EXERCISE PROMPT |
Which lines of the records below contain the word "accomplish"? Report each of them in full.
◇ ◇ ◇ ◇ ◇
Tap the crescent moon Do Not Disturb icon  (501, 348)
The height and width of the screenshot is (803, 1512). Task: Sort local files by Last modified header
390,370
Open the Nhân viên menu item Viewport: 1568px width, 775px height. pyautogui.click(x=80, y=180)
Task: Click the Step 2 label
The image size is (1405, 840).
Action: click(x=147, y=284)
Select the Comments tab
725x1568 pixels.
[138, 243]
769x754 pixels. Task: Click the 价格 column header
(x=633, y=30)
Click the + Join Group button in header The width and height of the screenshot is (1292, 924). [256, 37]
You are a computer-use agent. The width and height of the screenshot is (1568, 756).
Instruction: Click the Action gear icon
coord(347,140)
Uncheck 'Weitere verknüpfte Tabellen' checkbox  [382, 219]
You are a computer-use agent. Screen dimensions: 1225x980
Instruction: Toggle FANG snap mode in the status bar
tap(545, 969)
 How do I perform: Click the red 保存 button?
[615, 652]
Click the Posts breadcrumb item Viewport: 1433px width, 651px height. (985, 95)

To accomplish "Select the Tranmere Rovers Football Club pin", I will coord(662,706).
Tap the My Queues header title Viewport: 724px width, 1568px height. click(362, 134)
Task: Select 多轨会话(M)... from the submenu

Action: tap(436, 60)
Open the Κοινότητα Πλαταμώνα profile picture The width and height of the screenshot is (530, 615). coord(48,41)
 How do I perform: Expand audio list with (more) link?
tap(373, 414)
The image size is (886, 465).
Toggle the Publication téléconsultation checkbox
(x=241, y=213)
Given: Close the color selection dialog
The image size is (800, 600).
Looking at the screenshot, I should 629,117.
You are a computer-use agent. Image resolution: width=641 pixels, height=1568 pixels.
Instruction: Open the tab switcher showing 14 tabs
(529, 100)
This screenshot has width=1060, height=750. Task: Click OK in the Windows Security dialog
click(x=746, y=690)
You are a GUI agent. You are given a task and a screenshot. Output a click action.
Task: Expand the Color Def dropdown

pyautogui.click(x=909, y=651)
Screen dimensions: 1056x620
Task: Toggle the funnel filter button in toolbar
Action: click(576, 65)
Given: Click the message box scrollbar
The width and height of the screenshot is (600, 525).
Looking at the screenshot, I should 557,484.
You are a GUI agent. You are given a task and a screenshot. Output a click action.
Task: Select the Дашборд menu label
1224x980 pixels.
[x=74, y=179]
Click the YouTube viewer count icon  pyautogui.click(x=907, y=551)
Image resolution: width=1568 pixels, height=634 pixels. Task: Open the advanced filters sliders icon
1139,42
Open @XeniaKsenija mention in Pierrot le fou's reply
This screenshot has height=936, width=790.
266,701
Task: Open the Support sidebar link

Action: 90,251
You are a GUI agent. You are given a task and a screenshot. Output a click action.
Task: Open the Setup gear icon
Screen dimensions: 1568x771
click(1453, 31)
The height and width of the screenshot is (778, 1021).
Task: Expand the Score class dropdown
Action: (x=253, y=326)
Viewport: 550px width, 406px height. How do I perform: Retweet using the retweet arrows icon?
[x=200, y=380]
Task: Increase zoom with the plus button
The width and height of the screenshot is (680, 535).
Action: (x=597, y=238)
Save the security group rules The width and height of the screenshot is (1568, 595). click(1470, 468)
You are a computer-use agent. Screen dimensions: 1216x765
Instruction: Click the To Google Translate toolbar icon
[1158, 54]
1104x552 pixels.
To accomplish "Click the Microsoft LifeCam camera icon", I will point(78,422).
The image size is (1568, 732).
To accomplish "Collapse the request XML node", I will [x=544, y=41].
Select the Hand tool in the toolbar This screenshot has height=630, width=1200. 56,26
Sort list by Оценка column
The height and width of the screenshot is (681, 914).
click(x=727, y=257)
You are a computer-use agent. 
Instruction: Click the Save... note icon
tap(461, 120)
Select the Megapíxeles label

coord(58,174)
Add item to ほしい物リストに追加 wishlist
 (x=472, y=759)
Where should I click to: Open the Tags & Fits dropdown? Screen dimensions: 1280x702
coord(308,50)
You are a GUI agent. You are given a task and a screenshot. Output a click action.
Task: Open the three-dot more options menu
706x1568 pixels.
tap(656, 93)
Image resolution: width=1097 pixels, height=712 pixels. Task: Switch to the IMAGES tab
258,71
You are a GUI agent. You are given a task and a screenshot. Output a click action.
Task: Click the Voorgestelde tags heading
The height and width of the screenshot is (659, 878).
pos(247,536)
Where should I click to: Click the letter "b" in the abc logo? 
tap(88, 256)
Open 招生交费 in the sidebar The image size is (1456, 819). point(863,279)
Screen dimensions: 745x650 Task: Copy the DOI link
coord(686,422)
◇ ◇ ◇ ◇ ◇
TASK SOLUTION |
To accomplish "Select the Tranmere Rovers Football Club pin", I will coord(662,706).
To accomplish "Click the Microsoft LifeCam camera icon", I will point(78,422).
To accomplish "Collapse the request XML node", I will [x=544, y=41].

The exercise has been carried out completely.